We live in an era of astounding advances in storage technology. In just the past three years, we've seen consecutive releases of 500GB, 1TB, and 2TB hard disks. Meanwhile, the cost per gigabyte has skidded lower and lower. How fortunate -- considering the volume of data has grown at breakneck speed. My fear, however, is that this exponential growth may be creating a data bubble we're not really prepared to deal with.
IDC has estimated that enterprise data doubles every 18 months. That's a scary statistic, but also somewhat difficult to wrap your head around. Sometimes a good analogy can help.
[ Whatever volume of data your business has, you've got to back it up. W. Curtis Preston gives you the 411 in "Modernizing your backup infrastructure." ]

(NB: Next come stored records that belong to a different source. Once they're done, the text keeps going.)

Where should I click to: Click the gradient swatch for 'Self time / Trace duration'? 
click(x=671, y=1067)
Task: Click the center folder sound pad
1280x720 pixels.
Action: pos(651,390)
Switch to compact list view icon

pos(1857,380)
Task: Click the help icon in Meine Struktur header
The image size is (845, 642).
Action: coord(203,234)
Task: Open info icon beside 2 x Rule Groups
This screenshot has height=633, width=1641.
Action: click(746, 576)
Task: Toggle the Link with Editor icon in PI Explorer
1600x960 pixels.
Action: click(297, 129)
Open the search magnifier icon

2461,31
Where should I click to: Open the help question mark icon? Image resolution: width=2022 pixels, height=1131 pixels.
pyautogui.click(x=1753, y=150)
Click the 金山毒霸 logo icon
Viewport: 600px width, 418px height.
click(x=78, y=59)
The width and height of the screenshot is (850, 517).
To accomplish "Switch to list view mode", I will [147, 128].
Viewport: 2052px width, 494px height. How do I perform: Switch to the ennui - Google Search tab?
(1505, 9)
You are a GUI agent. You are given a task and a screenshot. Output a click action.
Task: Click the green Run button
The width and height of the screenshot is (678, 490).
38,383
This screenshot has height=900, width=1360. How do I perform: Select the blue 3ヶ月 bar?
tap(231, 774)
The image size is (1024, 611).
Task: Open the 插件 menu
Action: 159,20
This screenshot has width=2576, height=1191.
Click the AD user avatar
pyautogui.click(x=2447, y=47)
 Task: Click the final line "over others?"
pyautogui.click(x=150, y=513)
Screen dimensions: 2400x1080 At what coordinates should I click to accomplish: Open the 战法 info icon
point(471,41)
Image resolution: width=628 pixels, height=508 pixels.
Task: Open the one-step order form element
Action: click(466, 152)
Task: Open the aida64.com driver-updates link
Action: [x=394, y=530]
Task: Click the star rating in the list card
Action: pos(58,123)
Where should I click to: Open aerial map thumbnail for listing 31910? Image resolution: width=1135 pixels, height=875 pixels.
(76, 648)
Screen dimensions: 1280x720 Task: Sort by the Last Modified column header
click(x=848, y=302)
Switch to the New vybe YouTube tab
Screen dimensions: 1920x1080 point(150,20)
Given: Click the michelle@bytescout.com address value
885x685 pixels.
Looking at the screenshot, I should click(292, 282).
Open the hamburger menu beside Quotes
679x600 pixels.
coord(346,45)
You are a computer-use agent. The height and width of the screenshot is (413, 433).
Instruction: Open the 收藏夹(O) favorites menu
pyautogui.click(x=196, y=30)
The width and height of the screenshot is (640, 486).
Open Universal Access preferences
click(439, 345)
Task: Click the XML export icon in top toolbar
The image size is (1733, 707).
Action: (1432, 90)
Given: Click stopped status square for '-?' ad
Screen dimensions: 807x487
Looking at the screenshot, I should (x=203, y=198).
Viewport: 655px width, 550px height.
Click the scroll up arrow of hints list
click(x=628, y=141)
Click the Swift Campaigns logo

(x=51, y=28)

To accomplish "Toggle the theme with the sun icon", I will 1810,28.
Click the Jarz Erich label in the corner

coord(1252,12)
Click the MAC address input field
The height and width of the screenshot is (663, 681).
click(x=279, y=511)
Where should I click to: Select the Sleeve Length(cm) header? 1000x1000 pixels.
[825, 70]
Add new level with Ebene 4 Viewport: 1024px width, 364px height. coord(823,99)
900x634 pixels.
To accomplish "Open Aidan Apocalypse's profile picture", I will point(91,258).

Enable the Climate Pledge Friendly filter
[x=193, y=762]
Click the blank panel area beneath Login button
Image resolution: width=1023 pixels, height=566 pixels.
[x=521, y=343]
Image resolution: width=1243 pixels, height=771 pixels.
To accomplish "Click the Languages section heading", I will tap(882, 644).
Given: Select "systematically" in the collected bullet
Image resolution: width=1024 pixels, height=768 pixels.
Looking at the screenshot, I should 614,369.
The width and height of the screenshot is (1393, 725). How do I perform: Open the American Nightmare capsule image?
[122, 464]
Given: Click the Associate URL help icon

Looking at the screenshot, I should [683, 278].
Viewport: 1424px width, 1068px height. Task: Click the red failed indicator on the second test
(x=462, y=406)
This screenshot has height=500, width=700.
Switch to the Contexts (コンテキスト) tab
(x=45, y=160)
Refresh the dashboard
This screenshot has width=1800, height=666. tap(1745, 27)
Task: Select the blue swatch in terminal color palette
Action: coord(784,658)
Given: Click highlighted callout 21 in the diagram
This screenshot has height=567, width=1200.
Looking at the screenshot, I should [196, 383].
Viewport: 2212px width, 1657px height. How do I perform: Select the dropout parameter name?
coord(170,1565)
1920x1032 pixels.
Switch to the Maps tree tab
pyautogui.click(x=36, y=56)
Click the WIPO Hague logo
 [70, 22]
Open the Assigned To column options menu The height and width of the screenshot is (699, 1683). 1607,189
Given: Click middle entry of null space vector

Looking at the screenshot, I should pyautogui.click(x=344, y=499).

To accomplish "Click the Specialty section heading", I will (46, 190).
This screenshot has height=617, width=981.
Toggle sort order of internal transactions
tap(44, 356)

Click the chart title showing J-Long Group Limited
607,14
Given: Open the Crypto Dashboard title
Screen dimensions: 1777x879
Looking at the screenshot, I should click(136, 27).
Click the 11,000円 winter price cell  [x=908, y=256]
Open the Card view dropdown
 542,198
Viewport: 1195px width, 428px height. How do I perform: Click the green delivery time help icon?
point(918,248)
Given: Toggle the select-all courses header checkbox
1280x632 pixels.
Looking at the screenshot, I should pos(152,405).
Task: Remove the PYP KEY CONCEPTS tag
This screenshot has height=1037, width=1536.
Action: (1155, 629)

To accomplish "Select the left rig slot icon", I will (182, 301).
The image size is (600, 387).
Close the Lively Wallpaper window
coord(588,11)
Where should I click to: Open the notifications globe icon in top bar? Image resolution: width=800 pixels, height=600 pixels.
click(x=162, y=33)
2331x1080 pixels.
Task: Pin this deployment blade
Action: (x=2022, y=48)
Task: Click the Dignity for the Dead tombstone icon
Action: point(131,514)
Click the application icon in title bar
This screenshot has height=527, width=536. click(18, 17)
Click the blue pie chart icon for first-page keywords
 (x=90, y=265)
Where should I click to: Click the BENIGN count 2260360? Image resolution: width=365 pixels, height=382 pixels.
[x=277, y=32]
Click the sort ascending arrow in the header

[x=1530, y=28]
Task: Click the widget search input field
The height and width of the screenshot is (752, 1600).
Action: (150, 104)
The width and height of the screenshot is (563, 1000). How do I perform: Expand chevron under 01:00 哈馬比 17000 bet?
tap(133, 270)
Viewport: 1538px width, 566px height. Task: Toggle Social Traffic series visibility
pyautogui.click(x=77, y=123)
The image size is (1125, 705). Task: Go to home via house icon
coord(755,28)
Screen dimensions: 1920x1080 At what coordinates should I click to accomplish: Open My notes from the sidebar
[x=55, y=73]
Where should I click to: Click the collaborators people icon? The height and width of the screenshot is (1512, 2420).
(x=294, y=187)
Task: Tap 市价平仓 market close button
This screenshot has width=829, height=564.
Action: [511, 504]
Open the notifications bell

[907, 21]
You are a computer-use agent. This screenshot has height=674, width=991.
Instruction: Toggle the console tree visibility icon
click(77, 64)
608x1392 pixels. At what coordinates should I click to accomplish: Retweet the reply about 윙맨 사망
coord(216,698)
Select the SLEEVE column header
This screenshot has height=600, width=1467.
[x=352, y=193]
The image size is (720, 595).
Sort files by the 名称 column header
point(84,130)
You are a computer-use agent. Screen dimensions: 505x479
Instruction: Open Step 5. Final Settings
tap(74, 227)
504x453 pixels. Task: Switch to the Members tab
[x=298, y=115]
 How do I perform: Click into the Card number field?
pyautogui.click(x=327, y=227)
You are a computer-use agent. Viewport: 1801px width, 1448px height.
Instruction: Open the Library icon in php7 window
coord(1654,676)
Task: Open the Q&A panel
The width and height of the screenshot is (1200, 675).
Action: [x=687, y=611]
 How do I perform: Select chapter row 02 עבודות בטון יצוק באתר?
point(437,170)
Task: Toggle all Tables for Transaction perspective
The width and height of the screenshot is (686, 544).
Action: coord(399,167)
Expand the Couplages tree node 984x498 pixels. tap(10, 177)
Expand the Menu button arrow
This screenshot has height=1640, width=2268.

Let's say you're an avid movie buff, and when the AFI's top 100 DVD collection came out in November 1998, you were one of the first to go out and buy it. A collection of 100 DVDs is large enough to be impressive looking, but not so overbearing that you couldn't easily browse it to find something you wanted to watch. Weighing in at around 28 pounds and taking up about 4 feet of space on your bookcase, even the most cramped NYC loft is likely to have space for it somewhere. Best of all, "Apocalypse Now" is only a quick 30-second visual search away from your DVD player.
Now, let's apply IDC's enterprise data growth stat to your primo DVD collection. After doubling every 18 months, in September 2010, your collection would number 25,600 discs. It would weigh about 3.5 tons and occupy roughly 1,000 feet of space on your bookcase. Finding a single DVD in that mess could take hours if you had the foresight to alphabetize it. If you didn't, just forget about being able to sort it without taking a week off work. Because it has grown to such a massive size, your DVD collection is now almost useless. It's a ball and chain you'll drag behind you until you just give up and get rid of most of it.
That's precisely what's happening with our data. Personal, corporate, governmental -- it doesn't matter. We're keeping and maintaining way more of it than we can possibly ever use. The fact that an 18GB disk available in 1998 is roughly the same size, weight, and cost as a 2,000GB disk you can buy today is only serving to hide this problem and make us lazy about policing our data growth.
If this problem is such a big deal, what exactly are we supposed to do about it? In our movie analogy, you would eventually be forced to cap your DVD collection before it got completely out of hand and rely on renting or a Netflix subscription. In other words, you've effectively moved your data from your datacenter to the cloud. But if you've done that, you've also married yourself to an often ambiguous set of licensing, access, reliability, and ownership problems. You don't own the movies you're watching, and there's literally no guarantee you'll be able watch any given movie tomorrow night.
Obviously, that's not the kind of risk enterprises can take with their data. The solution, though, is remarkably simple: Keep less data and do a better job of organizing the information you retain.
True, that quite reasonable approach will require a massive end-user retraining effort culminating in a cultural shift away from data hoarding. Structured collaboration and data management tools will need to be implemented and fully utilized to replace piles of unstructured data. Technologies such as deduplication and automated archiving will also go a long way toward controlling mountains of data, but these measures often serve to mask the underlying problem.
The sad truth is that no technological silver bullet exists today that will solve this problem for you. You'd never completely trust an automated system to decide what data you don't need any more. In the end, you need to do it.
That idea is incredibly distasteful. Everyone has better things to do than dig through e-mail or departmental file shares and delete things that are no longer needed. However, my fear is that if the IDC's statistics prove to be accurate over the next five or 10 years, we eventually won't have a choice. By then, it will be a far, far larger problem and take significantly more resources to correct.
I truly hope that advanced archiving, data analysis, and storage tools will continue to evolve in such a way that they can allow us to be blasé about what we keep and still be able to find what we need when we need it. But if I were you, I'd start taking a hard look at constricting data growth and enforcing organizational standards. Just because you buy huge storage resources cheap doesn't mean you should. It may not be very much fun, but it's better than being buried alive.